# CMHC and Mortgage Products



## sagsal (Apr 7, 2009)

Any thoughts on whether the threshold for down payment without insurance will go to 85% from 80% and any thoughts on whether any longer term mortgage options will hit Canada


----------



## CanadianCapitalist (Mar 31, 2009)

sagsal said:


> Any thoughts on whether the threshold for down payment without insurance will go to 85% from 80% and any thoughts on whether any longer term mortgage options will hit Canada


I thought it is already at 80%.

I've seen 10-year fixed rate mortgages from ING Direct and PC Financial (?). I don't think longer term than that is available (but could be wrong).


----------



## Sampson (Apr 3, 2009)

Could be wrong, but I think the OP is asking if the cutoff for minimum down payment without insurance will be reduced to 15%, and if longer terms for the mortgage amortizations (like in the States) - 50, 100yr etc. will be coming to Canada.

I would say no to both.

Just last year the maximum mortgage amortization allowed in Canada was decreased to 35 yr from 40 yr.

If I'm wrong, and you are referring to the term of the mortgage with the lender, then yeah, 10 yr terms seem to be the longest, but they are offered by most of the big 5 banks, I know CIBC, RBC, TD, and Scotia do it for sure.


----------



## Shayne (Apr 3, 2009)

I can't see anything changing in the near future. Some lenders will still do conventional 20% or more of a down payment with a 40 year amortization. It depends if they insure it on the back end or not.


----------



## Cal (Jun 17, 2009)

Why would anyone want to pay for house for 40 years?

The bank should just give you the house, and you can become their slave.


----------



## DAvid (Apr 3, 2009)

25 year fixed term at Royal Bank. Their longest amortization is 35 years.


----------



## mfd (Apr 3, 2009)

Lowering the minimum to 15% and increasing the amortization periods does not make house prices more affordable but does the complete opposite. Its a self perpetuating system of ever increasing housing prices with the only winners being the banks as people never end up paying off their homes and pay interest for the rest of their lives.


----------



## Shayne (Apr 3, 2009)

Cal said:


> Why would anyone want to pay for house for 40 years?
> 
> The bank should just give you the house, and you can become their slave.
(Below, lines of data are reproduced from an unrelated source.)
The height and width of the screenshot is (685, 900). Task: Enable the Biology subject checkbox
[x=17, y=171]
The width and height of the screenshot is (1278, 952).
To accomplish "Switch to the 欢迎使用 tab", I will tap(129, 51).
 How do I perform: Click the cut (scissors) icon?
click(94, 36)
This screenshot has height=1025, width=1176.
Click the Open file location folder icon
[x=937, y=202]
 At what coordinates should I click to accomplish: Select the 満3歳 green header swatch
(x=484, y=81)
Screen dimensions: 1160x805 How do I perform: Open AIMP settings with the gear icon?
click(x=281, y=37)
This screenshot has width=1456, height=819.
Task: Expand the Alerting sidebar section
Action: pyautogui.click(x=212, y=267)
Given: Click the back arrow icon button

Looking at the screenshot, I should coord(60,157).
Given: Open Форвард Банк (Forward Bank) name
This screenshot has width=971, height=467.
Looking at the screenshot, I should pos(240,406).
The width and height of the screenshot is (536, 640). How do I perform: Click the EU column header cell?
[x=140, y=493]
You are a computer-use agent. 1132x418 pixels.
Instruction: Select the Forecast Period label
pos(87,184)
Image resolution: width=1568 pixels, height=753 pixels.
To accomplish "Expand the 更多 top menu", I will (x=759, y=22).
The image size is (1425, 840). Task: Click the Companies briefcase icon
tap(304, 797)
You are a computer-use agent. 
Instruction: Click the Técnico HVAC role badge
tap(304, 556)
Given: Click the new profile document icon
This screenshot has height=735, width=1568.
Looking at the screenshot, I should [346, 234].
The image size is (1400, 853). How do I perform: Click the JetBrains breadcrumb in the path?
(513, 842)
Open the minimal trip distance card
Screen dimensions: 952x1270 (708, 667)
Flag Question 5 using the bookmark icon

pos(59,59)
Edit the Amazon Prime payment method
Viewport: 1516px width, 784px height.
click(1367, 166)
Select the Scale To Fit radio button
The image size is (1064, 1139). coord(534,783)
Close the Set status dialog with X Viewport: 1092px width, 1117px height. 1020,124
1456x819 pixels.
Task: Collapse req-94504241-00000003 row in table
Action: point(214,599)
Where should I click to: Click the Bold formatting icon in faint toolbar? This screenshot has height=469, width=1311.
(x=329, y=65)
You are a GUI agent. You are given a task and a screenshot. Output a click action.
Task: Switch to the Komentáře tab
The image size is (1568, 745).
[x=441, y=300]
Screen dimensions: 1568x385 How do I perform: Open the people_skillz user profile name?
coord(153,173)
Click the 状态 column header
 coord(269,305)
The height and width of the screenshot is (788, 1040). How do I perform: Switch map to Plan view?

Some people want the cash flow for other purposes, investing, their own business, etc. As long as people do it for those reasons, not because they have to, to qualify I am ok with it.

We took a 40 year amortization last year when we bought our place. We wanted the cash flow at that time. Things have changed a little since then and our 40 year mortgage will likely be paid off in 5 years.


----------



## canadianbanks (Jun 5, 2009)

sagsal said:


> Any thoughts on whether the threshold for down payment without insurance will go to 85% from 80%...


Why, to inflate the housing bubble for a little longer?


----------